Immagino che il mondo continuerebbe a girare intorno a se stesso, così come le nostre vite non avrebbero alcun scostamento. Lo scenario politico, ormai così lontano dalle aspettative della gente, potrebbe invece subire forti scossoni.

Nei prossimi giorni si verseranno fiumi di inchiostro per cercare di spiegare e commentare. E ognuna delle parti in causa ci farà una testa tanta per portare l’acqua al proprio mulino. Nella storia c’è chi si è ribellato – fino a provocare scissioni dal corpo che lo aveva generato – per nobili motivi. Ma non mi risulta rientrino in questa tipologia i casi di cui stiamo parlando.

Dietro entrambe le vicende c’è soprattutto il lavorio di Renzi per spaccare il fronte avverso – il centrodestra – ferito ma non ancora vinto. E ci sono le paure di chi, in Forza Italia e Lega, pensa di avere maggior futuro stando sotto l’ombrello renziano piuttosto che affrontare la tempesta e i rischi dell’opposizione.

Berlusconi aveva trovato l’unico compromesso accettabile: il Nazareno, cioè un tavolo dove trovare un punto di sintesi sulle riforme e sulle cose – come l’elezione del presidente della Repubblica – che anche la Costituzione invita a fare cercando la più ampia maggioranza possibile. Purtroppo è andato tutto a gambe all’aria per il vizietto di Renzi di voler incassare senza pagare i fornitori, in questo caso fornitori di voti senza i quali le sue riforme non avrebbero mai visto la luce.
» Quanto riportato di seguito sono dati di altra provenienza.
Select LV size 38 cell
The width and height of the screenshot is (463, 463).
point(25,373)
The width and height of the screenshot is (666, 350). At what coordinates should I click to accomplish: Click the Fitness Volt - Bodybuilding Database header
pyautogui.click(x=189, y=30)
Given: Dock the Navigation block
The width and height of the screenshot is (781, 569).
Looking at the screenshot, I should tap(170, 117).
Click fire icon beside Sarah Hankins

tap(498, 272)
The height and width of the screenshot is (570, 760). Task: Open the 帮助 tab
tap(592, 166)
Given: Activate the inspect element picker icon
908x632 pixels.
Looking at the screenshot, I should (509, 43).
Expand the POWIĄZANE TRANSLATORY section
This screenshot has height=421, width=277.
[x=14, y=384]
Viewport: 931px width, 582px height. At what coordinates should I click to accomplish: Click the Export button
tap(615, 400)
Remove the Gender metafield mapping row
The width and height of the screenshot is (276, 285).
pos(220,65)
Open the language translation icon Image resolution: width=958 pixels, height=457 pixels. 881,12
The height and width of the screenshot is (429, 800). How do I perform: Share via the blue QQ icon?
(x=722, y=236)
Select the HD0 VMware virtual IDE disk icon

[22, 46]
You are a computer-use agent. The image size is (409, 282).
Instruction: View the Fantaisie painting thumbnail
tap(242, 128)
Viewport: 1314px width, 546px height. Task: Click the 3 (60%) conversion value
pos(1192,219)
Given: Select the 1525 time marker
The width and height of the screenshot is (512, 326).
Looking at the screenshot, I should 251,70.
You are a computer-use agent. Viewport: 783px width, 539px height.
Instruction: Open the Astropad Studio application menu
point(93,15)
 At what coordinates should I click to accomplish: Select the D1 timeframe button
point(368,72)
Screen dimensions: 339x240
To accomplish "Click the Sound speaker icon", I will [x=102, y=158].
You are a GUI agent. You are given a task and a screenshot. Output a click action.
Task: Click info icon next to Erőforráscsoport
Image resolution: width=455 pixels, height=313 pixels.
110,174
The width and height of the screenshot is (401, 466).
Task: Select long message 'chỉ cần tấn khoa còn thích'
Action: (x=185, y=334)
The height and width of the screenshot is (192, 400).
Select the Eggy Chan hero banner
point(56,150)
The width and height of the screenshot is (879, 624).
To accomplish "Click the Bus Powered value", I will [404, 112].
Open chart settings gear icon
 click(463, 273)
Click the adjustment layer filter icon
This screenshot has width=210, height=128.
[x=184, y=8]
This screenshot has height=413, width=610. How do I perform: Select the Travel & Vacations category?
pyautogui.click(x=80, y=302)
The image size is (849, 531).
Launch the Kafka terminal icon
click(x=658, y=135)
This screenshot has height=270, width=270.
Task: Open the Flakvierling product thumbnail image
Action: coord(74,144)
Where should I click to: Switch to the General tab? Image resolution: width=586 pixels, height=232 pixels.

Uno zanza – detto alla milanese – che pensava di poter fare il furbo a oltranza anche con Berlusconi e gli elettori di centrodestra. Modifica dopo modifica all’accordo iniziale sulle riforme e legge dopo legge (falso in bilancio, prescrizione e patrimoniali occulte, tanto per fare qualche esempio), Renzi stava facendo cose di sinistra con i voti di Forza Italia.

E sta cercando di sminare Salvini agevolando, per interposte persone, la scissione veneta di Tosi. Non essendo riuscito a fare presa con la sua musica suadente sull’elettorato che fu del Pdl, ora il pifferaio magico Renzi sta suonando direttamente per i politici smarriti di Forza Italia e della Lega. Qualcuno lo seguirà, ma occhio che in fondo alla corsa, come nella fiaba, c’è il laghetto dove finiranno annegati.